Çünkü *Onlar*, *“tarafsızlık adına denge politikalarına malzeme yapıldıkları oduncu kantarına benzeyen 12 Eylül adaletinin (!)”* getirdiği haksızlığın, zulmün ve mahkûmiyetin her çeşidini bizatihî yaşamışlar; mağduriyetin, mahzuniyetin ve mazlumiyetin her türlü hüznünü yüreklerinin bütün hücrelerinde duymuşlardı... 

Çünkü *Onlar*; vezinsiz bir dünyada yaşayan, fakat hayatın *Gül* kokulu bir kafiyesi olmak isteyen, İ’lây-ı Kelîmetullah dâvâsına olan sadâkat fermânını kanlarıyla yazıp canlarıyla mühürleyen, *"Bu düzen batmaz ise bu vatan batacaktır.”* diyen, *“gölgesiz ve lekesiz bir adalet nizâmı”* kurmak için canını ve kanını sebîl eden 20. yüzyıldaki gâzî-dervişlerdi...

*Onlar* ki; bir 12 Eylül’de *"Vurguncu Düzen’in işbirlikçileri”* tarafından yüreklerinden vurulan, *“vatanı ve milleti çok sevmenin hesâbı”* (!?) akıl almaz işkencelerle sorulan, Mamak’taki C-5’lerde çarmıha gerilen, yargılanmadan haklarında îdam kararları verilen, hüzünleri semâvî sevdâların huzur ikliminde durulan, hâlâ gözbebeklerinde *“Ay-Yıldızlı bir sevda*”nın coşkusu ve heyecânı bütün renkleriyle görülen vefâkâr ve cefâkâr insanlardı… 

Ve *Onlar*; kimsesizliğin, çâresizliğin ve yapayalnızlığın her çeşidini yaşamışlar; ezânın, cefânın ve çilenin her türlüsünü yudumlamışlar; fakat hepsinden daha çok, *“vatandaki gurbet*”ten ıstırap duymuşlardı…
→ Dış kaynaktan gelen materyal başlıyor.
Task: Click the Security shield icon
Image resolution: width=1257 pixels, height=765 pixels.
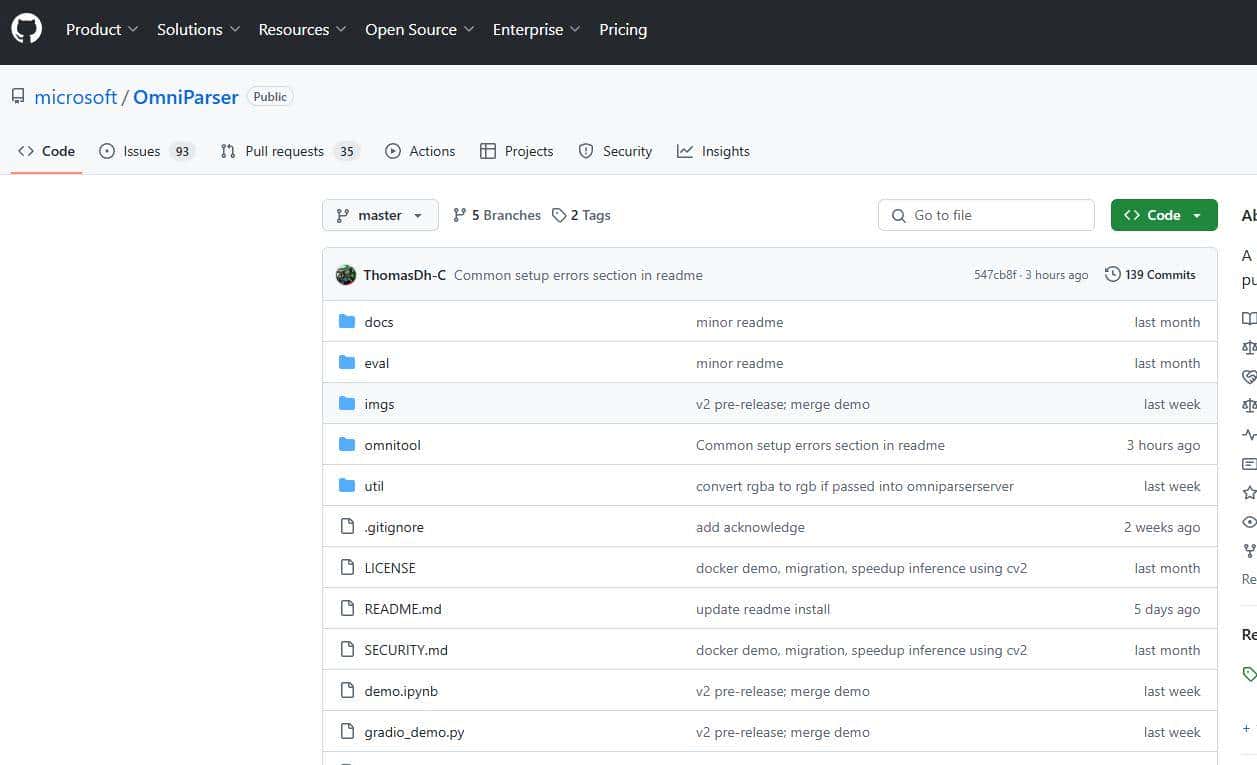Action: (586, 151)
*Onlar*'ı yâd ettiğimiz zaman, içimizi sızlatan bir hicrânın feryâdını duyarız kalbimizde... Fırtınalı yıllardan geriye kalan ve bedeli çok ağır ödenen bir hareketin geçmişini ve bugününü çok farklı duygular içinde hatırlarız... Gönlümüzü şâd eden nice hâtırâlarla coşarken; yüreğimize dokunan hadiselerin efkârında için için yanarız...

*Onlar'ı* yâd ettiğimiz zaman, çıkarsız dostlukları, karşılıksız sevgileri, çekilen acıları, verilen şehitleri, yüreğimizin en mûtena köşesine oturttuğumuz eskimeyen hâtırâları, bâzen âh ederek, bâzen târifsiz bir heyecan duyarak ve bâzen de gönlümüze çöken koyu bir hüznün gölgesinde gözlerimiz bulutlanarak anarız...
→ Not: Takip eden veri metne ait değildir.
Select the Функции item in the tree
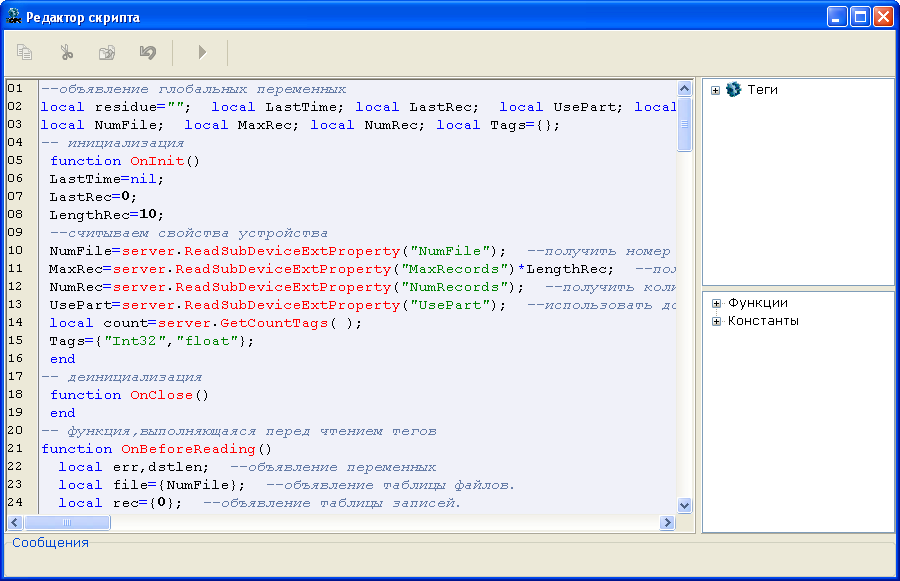This screenshot has height=581, width=900. click(x=758, y=303)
*"Onlar"ı* andığımızda; öğrencilik yıllarımız, *“Ocak*”larda geçen acı tatlı günlerimiz, uykusuz gecelerimiz, fikir çilemiz, kutsî ideallerimiz ve gençlik hayâllerimiz resm-i geçit yapar gözlerimizin önünden...     
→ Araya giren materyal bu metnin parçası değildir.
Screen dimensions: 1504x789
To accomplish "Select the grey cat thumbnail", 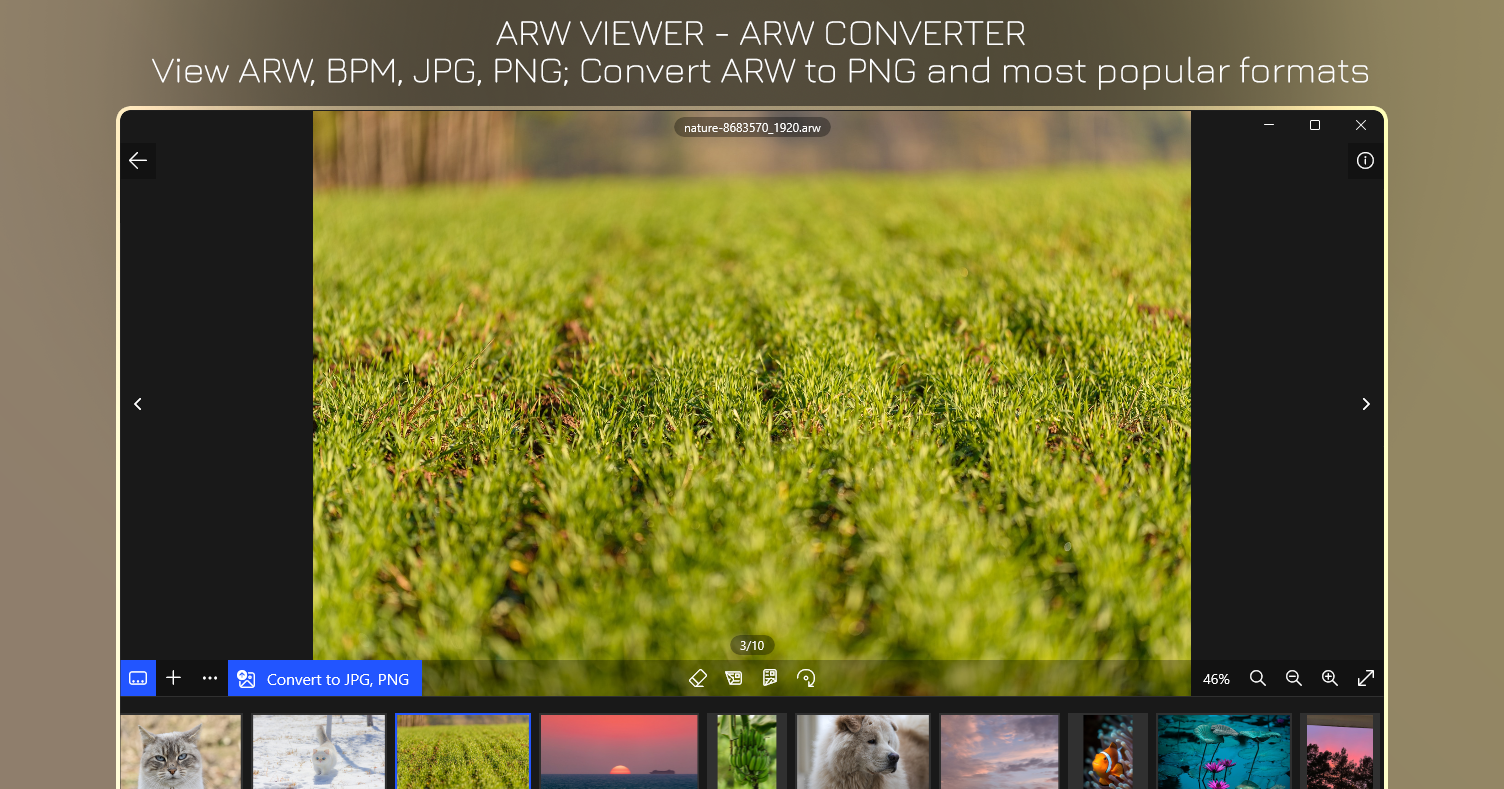I will click(181, 752).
*“Onlar*”ı yâd ettiğimiz zaman; 12 Eylül öncesi verilen mücâdeleler, mukaddes bir dâvâ için ödenen bedeller, karda-kışta omuzlanan şehitler, delikanlı çağında sırtlanan mesuliyetler, bir *“Kara Eylül*”le zirve yapan işkenceler, Mamak’taki mahkemeler, Taş Medreseler, izbe zindanlar, karanlık ve soğuk hücreler, rutubetli koğuşlar, gergin voltalar, tezgâhlara açık maltalar ve şafak vaktinde infaz edilen îdamlar bir bir canlanır hayâlimizde... Yaşıtları, kendi gelecekleri için tozpembe hayaller kurup *“oyunda, oynaşta”* günlerini gün ederken *“Bu Ülke”* uğruna çile çekenler, en güzel yıllarını hapishanelerde geçirenler, cezaevi dışında madden ve mânen perişan olan âileler; her hafta bin bir sıkıntıya, zorluğa ve tahdide rağmen *Mamak*’taki yakınlarını ziyârete gelmekten yorulmayan vefâlı insanlar, bîçâre babalar, gözü yaşlı analar, çilekeş kardeşler ve nişanlısı îdama mahkûm edilen bahtı kara yavuklular hüzünle düşer yâdımıza... Bütün bunlar hayâlimizde canlanırken kalemin kırıldığı, darağacının kurulduğu, sükûtun yorulduğu, konuşmanın beyhûde olduğu zamanlarda duyduğumuz ve kelimelerle aslâ târif edilemeyen bir hâlet-i rûhiyeyi yeniden yaşarız...    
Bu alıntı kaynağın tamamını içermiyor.